The second applicant then appealed on points of law and sentencing, while the other applicants sought to obtain a new trial before the High Court ( lagmannsretten ), or alternatively to appeal on points of law and sentencing to the Supreme Court ( Høyesterett ). The first applicant also challenged the confiscation order. The Supreme Court's Appeals Selection Committee ( kj æremålsutvalg ) refused the request for a new trial but allowed a joint appeal on points of law and sentencing, as well as the appeal against confiscation.
By judgment of 4 March 1996 the Supreme Court upheld the applicants' convictions but limited the sentences to the fines imposed.
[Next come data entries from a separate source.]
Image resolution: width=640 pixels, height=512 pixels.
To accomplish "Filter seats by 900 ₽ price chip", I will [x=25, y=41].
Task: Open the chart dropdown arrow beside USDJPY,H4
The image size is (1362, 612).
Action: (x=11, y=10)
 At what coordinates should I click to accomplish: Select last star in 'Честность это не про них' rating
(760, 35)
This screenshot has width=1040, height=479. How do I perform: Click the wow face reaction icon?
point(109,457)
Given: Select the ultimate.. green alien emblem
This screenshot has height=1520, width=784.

It also upheld the confiscation of the dinghy.
In upholding the applicants' convictions, the Supreme Court observed that it was satisfied that the measures had a legal basis in Sections 14 and 53 of the Sea-Water Fisheries Act, as extended by the Royal Decree of 15 July 1994. This was not prevented by Article 65 of the 1982 United Nations Convention on the Law of the Sea, which did not contain a general prohibition on whaling. Nor was it prevented by the moratorium in 1982 for all whaling or the moratorium in 1985 to classify minke whale as a threatened species, decided by the International Whaling Commission established under the 1946 International Convention for the Regulation of Whaling. In accordance with Article V no. 3 of the Convention, Norway had protested and exempted itself from these decisions by way of reservation, as the District Court noted, on the ground that there was no scientific basis for upholding a total ban.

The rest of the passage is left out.